» **Source**

B. I readily believe, that this very thing you desire, will not only be exceedingly pleasing unto your self, but also unto many others besides. The Expences are but very small, and the Labours thereupon but little, so that each days Fire, which the Matter is to be set upon, may be taken Care for, in half an hours space. But now, though the Philosophers have made mention of very small Expences, and have comprised them in the compass of a couple of Florins, yet is that saying to be otherwise understood. Those Ancients made use of the greatest Florins, viz. the Rhenish ones, and also the Hungarian Crowns, each of which is of the value of five of our Florins. And if you thus understand it after this compute, I can easily shew unto you the Truth of their Assertion.

C. I do even think as you say: Sure we must not expect any [such] things for nothing; I am content, [and therefore, pray] let us proceed.

» **Material provided**
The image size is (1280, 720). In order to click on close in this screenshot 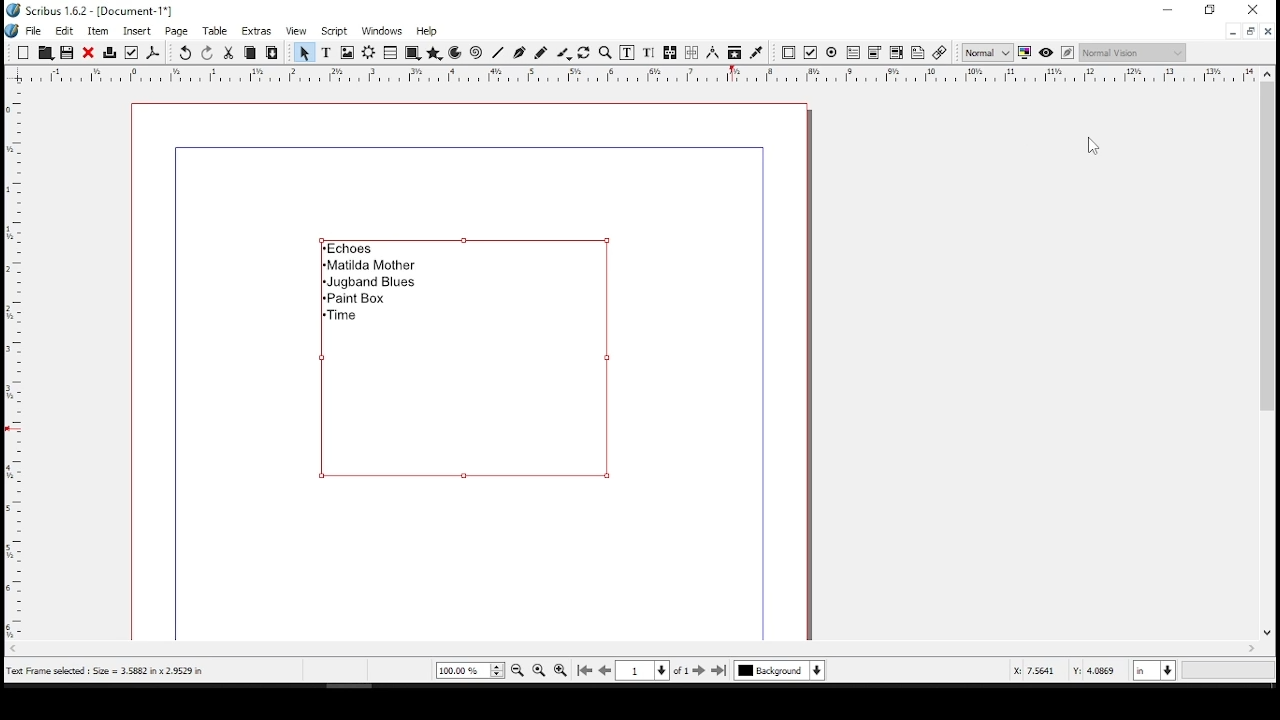, I will do `click(88, 52)`.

» **Exercise**
In the dialogue on the Philosophers' expenses, how much time does caring for each day's fire take? The lines after the dialogue are separate material with no link to it.

» **Solved exercise**
Half an hour.